In 1968, he wrote to 122 publishers offering sample chapters. Only one wrote back. This was enough encouragement for him. He rented a room at a flophouse and would go there from midnight until 6 a.m. to write.

Then he would go to work. Each night he went to bed at 6 p.m. “When I talk about compulsion in that book,” Pirsig says, “that’s what I mean. I was compelled to write that book.”

Pirsig admits that this regimen had as much to do with his ambitions as with “problems at home,” as he calls them. When the book finally became a bestseller, Pirsig dealt with it as best he could then felt he needed to get away. He and his wife bought a yacht and planned to travel the world. Instead they divorced.

Pirsig’s response was to keep moving, and it was in this fashion that he met his second wife, Wendy Kimball, on a boat, of course, in Florida. She was a freelance writer who wanted to interview him. He hung around for two years in Florida while she worked as a reporter, and then they started a life of travel together, down to the Bahamas, up to Maine where they were married, and across the North Atlantic to England—a trip so rough that Pirsig thought they might not make it. “I saw this bank of icebergs moving toward us very fast, and I turned to Wendy and said, ‘Well, hon, it’s been nice knowing you.’”

They made it, of course, but that same year Pirsig’s son was murdered, halting their floating honeymoon. He has moved forward. He and Wendy had a daughter, Nell, in 1980.

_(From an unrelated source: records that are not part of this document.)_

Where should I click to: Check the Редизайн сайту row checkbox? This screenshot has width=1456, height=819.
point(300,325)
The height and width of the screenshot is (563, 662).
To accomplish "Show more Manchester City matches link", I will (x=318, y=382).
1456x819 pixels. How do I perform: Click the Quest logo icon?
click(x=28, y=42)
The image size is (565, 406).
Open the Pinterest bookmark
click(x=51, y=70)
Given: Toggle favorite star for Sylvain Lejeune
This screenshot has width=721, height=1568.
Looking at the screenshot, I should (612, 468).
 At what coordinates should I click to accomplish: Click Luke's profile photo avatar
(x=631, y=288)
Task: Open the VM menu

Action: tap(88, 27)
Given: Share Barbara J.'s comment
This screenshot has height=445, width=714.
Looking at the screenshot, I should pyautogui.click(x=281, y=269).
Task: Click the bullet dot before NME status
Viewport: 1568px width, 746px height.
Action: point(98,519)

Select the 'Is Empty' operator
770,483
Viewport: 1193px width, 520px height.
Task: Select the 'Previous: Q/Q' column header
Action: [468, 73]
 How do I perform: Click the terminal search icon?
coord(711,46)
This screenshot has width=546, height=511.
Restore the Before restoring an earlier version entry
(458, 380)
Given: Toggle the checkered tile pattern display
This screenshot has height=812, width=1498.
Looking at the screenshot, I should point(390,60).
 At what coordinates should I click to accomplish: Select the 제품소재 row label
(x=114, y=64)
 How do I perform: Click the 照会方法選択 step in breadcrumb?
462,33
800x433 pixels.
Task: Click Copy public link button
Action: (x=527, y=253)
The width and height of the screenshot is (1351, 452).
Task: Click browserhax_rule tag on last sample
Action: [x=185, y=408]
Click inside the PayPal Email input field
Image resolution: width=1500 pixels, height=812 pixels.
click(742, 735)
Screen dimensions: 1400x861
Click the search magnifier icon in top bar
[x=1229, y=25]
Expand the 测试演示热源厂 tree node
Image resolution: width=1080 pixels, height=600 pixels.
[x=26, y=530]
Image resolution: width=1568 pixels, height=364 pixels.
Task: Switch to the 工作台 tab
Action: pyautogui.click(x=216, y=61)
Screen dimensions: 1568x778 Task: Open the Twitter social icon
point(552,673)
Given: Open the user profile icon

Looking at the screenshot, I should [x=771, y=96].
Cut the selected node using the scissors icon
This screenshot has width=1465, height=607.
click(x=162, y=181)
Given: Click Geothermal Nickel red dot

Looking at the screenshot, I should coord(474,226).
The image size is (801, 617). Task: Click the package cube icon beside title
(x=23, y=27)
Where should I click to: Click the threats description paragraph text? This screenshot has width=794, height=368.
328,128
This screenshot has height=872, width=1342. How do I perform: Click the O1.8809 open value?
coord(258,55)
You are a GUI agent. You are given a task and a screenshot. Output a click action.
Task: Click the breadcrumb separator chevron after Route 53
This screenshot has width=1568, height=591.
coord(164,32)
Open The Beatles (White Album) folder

This autumn, an academic philosopher named David A. Granger will publish a book called
John Dewey, Robert Pirsig, and the Art of Living . Pirsig is overjoyed. “This really could be my white knight.”

The success of
Zen has afforded Pirsig and his wife “a very nice life,” he admits, and he doesn’t want to appear ungrateful for this gift. But he adds that it is not for his sake that he wants Lila to be read. He truly believes it can help people. “I think this philosophy could address a lot of the problems we have in the world today,” he says, leaning forward, tapping the pad of paper, “just so long as people know about it.”